Just a quarter, though, are far enough along to be tested in humans, the analysis shows, with drugmakers like Allogene Therapeutics and Cellectis SA working on the most programs. All of the about 30 allogeneic CAR-Ts are experimental, meaning the tech isn't currently approved for use or to be sold.
And at least $8.5 billion has been poured into licensing deals for this tech since 2014, according to the Informa Pharma Intelligence analysis.
"We're waiting to see if that approach goes prime time," Jay Feinberg, the founder and CEO of the Gift of Life Marrow Registry told Business Insider.

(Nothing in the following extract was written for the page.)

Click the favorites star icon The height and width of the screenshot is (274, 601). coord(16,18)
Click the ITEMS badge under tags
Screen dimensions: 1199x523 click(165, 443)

New tech would be more convenient for patients, but faces technical challenges
Allogeneic CAR-T therapies "may well be the future," Jill O'Donnell-Tormey, CEO of the nonprofit Cancer Research Institute, told Business Insider.
That's because they should be easier and faster to make and deliver to patients, at least in theory.
Today's CAR-T cell therapies take about three weeks to collect from the patient, engineer, and then infuse back into the patient. CAR-T products already approved and sold today are autologous, meaning they use the patient's own cells. In the US they include Gilead Sciences' Yescarta and Novartis' Kymriah.
The donor cells employed by allogeneic CAR-T, by contrast, can be held on standby, ready for patients in a matter of mere days.
But to get there, drugmakers must first confront major technical challenges. Allogeneic CAR-T hinges on using the immune system against cancer cells, but it also runs the risk of triggering the immune system in potentially deadly ways.
"Your body naturally, because you have an immune system, is going to try to reject anything you put into it," said Mizuho analyst Salim Syed. "This is why we don't have [allogeneic CAR-T therapies] right now."
Companies like Atara Biotherapeutics are trying to get around that by better matching immune cells with a patient's cells, to avoid an attack. Another approach, employed by companies like Allogene, involves reengineering cells and also knocking out receptors on the surface of a T-cell that play a key role in these rejections, Syed said.
Others are turning to a different type of "natural killer" immune cell, in hopes of avoiding this issue entirely.
Crucially, the experimental tech still has to be proven out. But big pharma companies are all starting to talk about it, especially if they sell or are developing other similar cell therapies, Syed said.
That list includes Gilead, Novartis, and Celgene, which is in the process of being bought by Bristol-Myers Squibb.
"Is it a threat to the autologous version? It can be. We don't know yet," Mizuho's Syed said. "Anyone who has an autologous CAR-T needs to think about allo."